AIM: Present every line of the material below as a Markdown table with the columns Row and Material line, numbering the rows and skipping blank lines. Leave the pictures out.

===== DATA PROVIDED

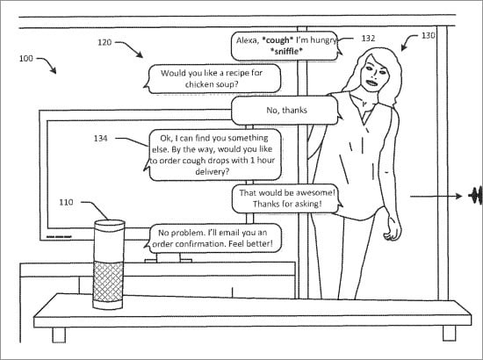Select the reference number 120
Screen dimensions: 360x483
click(x=105, y=41)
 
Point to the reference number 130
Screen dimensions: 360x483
click(x=429, y=36)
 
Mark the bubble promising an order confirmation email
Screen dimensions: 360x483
click(x=213, y=240)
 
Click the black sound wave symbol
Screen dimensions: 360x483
click(x=476, y=196)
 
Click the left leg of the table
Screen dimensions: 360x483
click(x=58, y=333)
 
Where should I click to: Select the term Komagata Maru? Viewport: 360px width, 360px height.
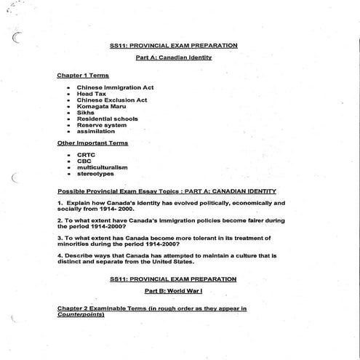(101, 106)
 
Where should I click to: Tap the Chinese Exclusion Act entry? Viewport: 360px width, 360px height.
(111, 100)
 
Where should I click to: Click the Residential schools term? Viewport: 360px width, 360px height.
(107, 119)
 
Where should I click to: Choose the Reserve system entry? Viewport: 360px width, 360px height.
(101, 125)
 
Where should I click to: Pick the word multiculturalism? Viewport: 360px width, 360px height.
(102, 167)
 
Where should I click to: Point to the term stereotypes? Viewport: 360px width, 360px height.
(95, 173)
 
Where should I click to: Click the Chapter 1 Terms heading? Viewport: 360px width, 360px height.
(84, 75)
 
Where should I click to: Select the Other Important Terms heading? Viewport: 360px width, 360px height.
(92, 143)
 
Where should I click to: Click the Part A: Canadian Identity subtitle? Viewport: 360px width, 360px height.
(178, 57)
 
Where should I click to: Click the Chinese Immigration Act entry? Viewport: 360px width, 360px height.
(115, 88)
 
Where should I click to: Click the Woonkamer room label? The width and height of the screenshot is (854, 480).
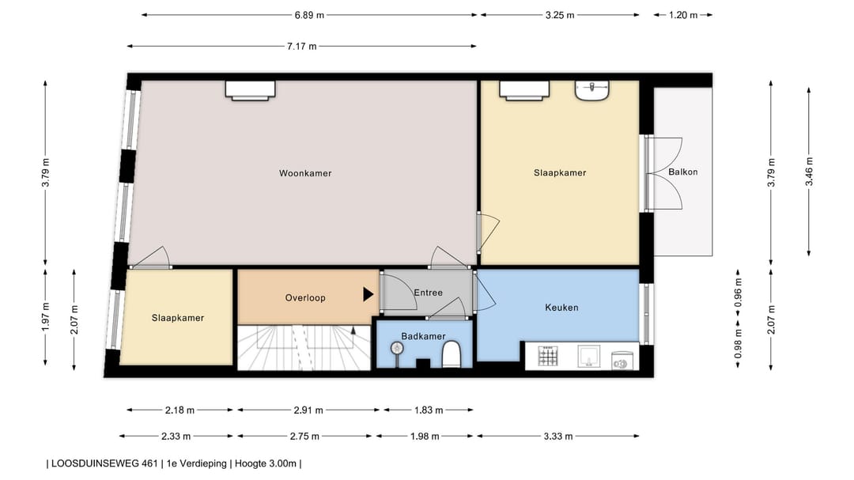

==========

RESULT FOR THIS TASK:
| Row | Material line |
|---|---|
| 1 | Select the reference number 120 |
| 2 | Screen dimensions: 360x483 |
| 3 | click(x=105, y=41) |
| 4 | Point to the reference number 130 |
| 5 | Screen dimensions: 360x483 |
| 6 | click(x=429, y=36) |
| 7 | Mark the bubble promising an order confirmation email |
| 8 | Screen dimensions: 360x483 |
| 9 | click(x=213, y=240) |
| 10 | Click the black sound wave symbol |
| 11 | Screen dimensions: 360x483 |
| 12 | click(x=476, y=196) |
| 13 | Click the left leg of the table |
| 14 | Screen dimensions: 360x483 |
| 15 | click(x=58, y=333) |
| 16 | Where should I click to: Select the term Komagata Maru? Viewport: 360px width, 360px height. |
| 17 | (101, 106) |
| 18 | Where should I click to: Tap the Chinese Exclusion Act entry? Viewport: 360px width, 360px height. |
| 19 | (111, 100) |
| 20 | Where should I click to: Click the Residential schools term? Viewport: 360px width, 360px height. |
| 21 | (107, 119) |
| 22 | Where should I click to: Choose the Reserve system entry? Viewport: 360px width, 360px height. |
| 23 | (101, 125) |
| 24 | Where should I click to: Pick the word multiculturalism? Viewport: 360px width, 360px height. |
| 25 | (102, 167) |
| 26 | Where should I click to: Point to the term stereotypes? Viewport: 360px width, 360px height. |
| 27 | (95, 173) |
| 28 | Where should I click to: Click the Chapter 1 Terms heading? Viewport: 360px width, 360px height. |
| 29 | (84, 75) |
| 30 | Where should I click to: Select the Other Important Terms heading? Viewport: 360px width, 360px height. |
| 31 | (92, 143) |
| 32 | Where should I click to: Click the Part A: Canadian Identity subtitle? Viewport: 360px width, 360px height. |
| 33 | (178, 57) |
| 34 | Where should I click to: Click the Chinese Immigration Act entry? Viewport: 360px width, 360px height. |
| 35 | (115, 88) |
| 36 | Where should I click to: Click the Woonkamer room label? The width and height of the screenshot is (854, 480). |